Copy out all of the data exactly as it appears.

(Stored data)
· · ·

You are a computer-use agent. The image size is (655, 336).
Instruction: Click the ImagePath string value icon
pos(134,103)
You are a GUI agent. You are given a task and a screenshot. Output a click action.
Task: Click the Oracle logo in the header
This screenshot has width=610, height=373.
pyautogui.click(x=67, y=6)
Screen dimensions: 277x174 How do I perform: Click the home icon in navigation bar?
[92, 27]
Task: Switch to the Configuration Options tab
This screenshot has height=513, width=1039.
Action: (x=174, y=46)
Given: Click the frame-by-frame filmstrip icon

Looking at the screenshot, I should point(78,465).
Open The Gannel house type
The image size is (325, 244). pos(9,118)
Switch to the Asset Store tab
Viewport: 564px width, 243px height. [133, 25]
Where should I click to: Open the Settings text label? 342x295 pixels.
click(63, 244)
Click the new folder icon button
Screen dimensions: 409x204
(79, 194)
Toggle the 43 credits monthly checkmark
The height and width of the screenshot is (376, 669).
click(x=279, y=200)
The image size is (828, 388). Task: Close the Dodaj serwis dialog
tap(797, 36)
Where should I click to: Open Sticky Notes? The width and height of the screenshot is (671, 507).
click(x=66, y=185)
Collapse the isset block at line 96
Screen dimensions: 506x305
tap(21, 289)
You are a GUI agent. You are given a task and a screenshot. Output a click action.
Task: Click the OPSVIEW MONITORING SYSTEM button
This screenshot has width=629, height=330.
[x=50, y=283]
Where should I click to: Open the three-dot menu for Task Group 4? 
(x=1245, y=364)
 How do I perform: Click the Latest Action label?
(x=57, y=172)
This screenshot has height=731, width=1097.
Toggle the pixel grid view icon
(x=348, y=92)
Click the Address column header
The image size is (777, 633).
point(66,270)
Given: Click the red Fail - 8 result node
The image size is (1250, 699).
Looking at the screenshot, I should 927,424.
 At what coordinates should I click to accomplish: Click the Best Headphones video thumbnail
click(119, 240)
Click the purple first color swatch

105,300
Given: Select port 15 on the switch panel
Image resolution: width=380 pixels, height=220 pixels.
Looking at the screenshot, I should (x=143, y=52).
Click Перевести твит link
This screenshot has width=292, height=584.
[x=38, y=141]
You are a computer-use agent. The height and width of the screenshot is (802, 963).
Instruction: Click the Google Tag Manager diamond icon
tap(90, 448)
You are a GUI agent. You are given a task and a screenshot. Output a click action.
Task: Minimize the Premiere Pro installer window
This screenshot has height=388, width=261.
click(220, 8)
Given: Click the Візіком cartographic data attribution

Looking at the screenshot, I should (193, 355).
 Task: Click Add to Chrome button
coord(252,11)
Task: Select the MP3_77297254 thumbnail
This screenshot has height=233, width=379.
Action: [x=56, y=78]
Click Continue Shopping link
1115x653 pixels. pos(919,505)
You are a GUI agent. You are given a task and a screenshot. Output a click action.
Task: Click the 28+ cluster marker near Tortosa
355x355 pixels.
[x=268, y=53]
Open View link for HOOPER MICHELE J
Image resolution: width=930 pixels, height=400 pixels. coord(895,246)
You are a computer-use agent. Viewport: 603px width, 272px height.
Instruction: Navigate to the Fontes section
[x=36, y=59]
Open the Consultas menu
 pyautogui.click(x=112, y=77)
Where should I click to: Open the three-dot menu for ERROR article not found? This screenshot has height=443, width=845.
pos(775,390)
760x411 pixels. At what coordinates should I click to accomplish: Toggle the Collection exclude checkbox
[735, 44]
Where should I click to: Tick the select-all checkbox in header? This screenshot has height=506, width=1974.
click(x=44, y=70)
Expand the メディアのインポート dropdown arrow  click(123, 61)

· · ·

EXERCISE ANSWER
You are a computer-use agent. The image size is (655, 336).
Instruction: Click the ImagePath string value icon
pos(134,103)
You are a GUI agent. You are given a task and a screenshot. Output a click action.
Task: Click the Oracle logo in the header
This screenshot has width=610, height=373.
pyautogui.click(x=67, y=6)
Screen dimensions: 277x174 How do I perform: Click the home icon in navigation bar?
[92, 27]
Task: Switch to the Configuration Options tab
This screenshot has height=513, width=1039.
Action: (x=174, y=46)
Given: Click the frame-by-frame filmstrip icon

Looking at the screenshot, I should point(78,465).
Open The Gannel house type
The image size is (325, 244). pos(9,118)
Switch to the Asset Store tab
Viewport: 564px width, 243px height. [133, 25]
Where should I click to: Open the Settings text label? 342x295 pixels.
click(63, 244)
Click the new folder icon button
Screen dimensions: 409x204
(79, 194)
Toggle the 43 credits monthly checkmark
The height and width of the screenshot is (376, 669).
click(x=279, y=200)
The image size is (828, 388). Task: Close the Dodaj serwis dialog
tap(797, 36)
Where should I click to: Open Sticky Notes? The width and height of the screenshot is (671, 507).
click(x=66, y=185)
Collapse the isset block at line 96
Screen dimensions: 506x305
tap(21, 289)
You are a GUI agent. You are given a task and a screenshot. Output a click action.
Task: Click the OPSVIEW MONITORING SYSTEM button
This screenshot has width=629, height=330.
[x=50, y=283]
Where should I click to: Open the three-dot menu for Task Group 4? 
(x=1245, y=364)
 How do I perform: Click the Latest Action label?
(x=57, y=172)
This screenshot has height=731, width=1097.
Toggle the pixel grid view icon
(x=348, y=92)
Click the Address column header
The image size is (777, 633).
point(66,270)
Given: Click the red Fail - 8 result node
The image size is (1250, 699).
Looking at the screenshot, I should 927,424.
 At what coordinates should I click to accomplish: Click the Best Headphones video thumbnail
click(119, 240)
Click the purple first color swatch

105,300
Given: Select port 15 on the switch panel
Image resolution: width=380 pixels, height=220 pixels.
Looking at the screenshot, I should (x=143, y=52).
Click Перевести твит link
This screenshot has width=292, height=584.
[x=38, y=141]
You are a computer-use agent. The height and width of the screenshot is (802, 963).
Instruction: Click the Google Tag Manager diamond icon
tap(90, 448)
You are a GUI agent. You are given a task and a screenshot. Output a click action.
Task: Minimize the Premiere Pro installer window
This screenshot has height=388, width=261.
click(220, 8)
Given: Click the Візіком cartographic data attribution

Looking at the screenshot, I should (193, 355).
 Task: Click Add to Chrome button
coord(252,11)
Task: Select the MP3_77297254 thumbnail
This screenshot has height=233, width=379.
Action: [x=56, y=78]
Click Continue Shopping link
1115x653 pixels. pos(919,505)
You are a GUI agent. You are given a task and a screenshot. Output a click action.
Task: Click the 28+ cluster marker near Tortosa
355x355 pixels.
[x=268, y=53]
Open View link for HOOPER MICHELE J
Image resolution: width=930 pixels, height=400 pixels. coord(895,246)
You are a computer-use agent. Viewport: 603px width, 272px height.
Instruction: Navigate to the Fontes section
[x=36, y=59]
Open the Consultas menu
 pyautogui.click(x=112, y=77)
Where should I click to: Open the three-dot menu for ERROR article not found? This screenshot has height=443, width=845.
pos(775,390)
760x411 pixels. At what coordinates should I click to accomplish: Toggle the Collection exclude checkbox
[735, 44]
Where should I click to: Tick the select-all checkbox in header? This screenshot has height=506, width=1974.
click(x=44, y=70)
Expand the メディアのインポート dropdown arrow  click(123, 61)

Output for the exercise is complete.